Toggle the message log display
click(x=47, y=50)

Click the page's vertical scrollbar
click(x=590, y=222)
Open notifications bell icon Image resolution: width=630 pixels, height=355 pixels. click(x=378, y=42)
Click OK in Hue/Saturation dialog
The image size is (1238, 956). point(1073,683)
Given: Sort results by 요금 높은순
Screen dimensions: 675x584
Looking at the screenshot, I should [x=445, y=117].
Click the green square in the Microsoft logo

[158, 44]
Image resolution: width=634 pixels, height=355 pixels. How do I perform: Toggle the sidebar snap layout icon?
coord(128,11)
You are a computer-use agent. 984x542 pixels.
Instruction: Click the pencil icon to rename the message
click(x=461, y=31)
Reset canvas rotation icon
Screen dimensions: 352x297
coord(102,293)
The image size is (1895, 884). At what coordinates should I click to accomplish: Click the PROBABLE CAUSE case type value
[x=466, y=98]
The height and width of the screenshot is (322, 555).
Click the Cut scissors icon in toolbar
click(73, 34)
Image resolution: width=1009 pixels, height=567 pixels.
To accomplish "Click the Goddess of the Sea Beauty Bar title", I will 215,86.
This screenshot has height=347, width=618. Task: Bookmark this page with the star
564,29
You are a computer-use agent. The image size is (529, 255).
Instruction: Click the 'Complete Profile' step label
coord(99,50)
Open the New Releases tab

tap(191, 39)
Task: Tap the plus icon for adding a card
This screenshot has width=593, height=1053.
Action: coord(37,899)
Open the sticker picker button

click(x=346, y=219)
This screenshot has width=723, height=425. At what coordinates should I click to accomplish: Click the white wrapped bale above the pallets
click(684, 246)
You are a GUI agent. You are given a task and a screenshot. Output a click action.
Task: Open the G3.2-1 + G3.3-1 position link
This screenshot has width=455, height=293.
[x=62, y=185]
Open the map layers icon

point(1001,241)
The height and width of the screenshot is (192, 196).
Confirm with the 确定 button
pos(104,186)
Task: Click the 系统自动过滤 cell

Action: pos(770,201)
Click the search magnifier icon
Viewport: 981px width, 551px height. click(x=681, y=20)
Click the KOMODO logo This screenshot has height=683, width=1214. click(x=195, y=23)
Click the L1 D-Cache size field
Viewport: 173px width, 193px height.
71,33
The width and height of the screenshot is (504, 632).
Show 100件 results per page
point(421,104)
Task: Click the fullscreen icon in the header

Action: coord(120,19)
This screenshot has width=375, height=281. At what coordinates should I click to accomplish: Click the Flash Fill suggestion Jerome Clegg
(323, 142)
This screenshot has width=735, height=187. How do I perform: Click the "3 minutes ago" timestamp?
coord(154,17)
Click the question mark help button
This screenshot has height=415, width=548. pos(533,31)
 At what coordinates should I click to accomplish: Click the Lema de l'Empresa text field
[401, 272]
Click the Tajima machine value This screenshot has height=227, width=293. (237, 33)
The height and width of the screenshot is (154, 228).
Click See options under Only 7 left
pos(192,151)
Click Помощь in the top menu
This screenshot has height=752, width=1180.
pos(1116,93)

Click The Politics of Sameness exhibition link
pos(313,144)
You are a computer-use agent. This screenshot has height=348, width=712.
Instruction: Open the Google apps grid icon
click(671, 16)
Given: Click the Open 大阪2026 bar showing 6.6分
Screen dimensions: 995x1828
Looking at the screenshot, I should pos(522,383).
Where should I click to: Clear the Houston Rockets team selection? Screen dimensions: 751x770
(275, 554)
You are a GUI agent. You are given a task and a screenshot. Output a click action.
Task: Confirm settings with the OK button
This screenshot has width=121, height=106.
================================
For each line of the entries that includes "agent", show that line.

You are a computer-use agent. 984x542 pixels.
You are a computer-use agent. The image size is (529, 255).
You are a GUI agent. You are given a task and a screenshot. Output a click action.
You are a computer-use agent. This screenshot has height=348, width=712.
You are a GUI agent. You are given a task and a screenshot. Output a click action.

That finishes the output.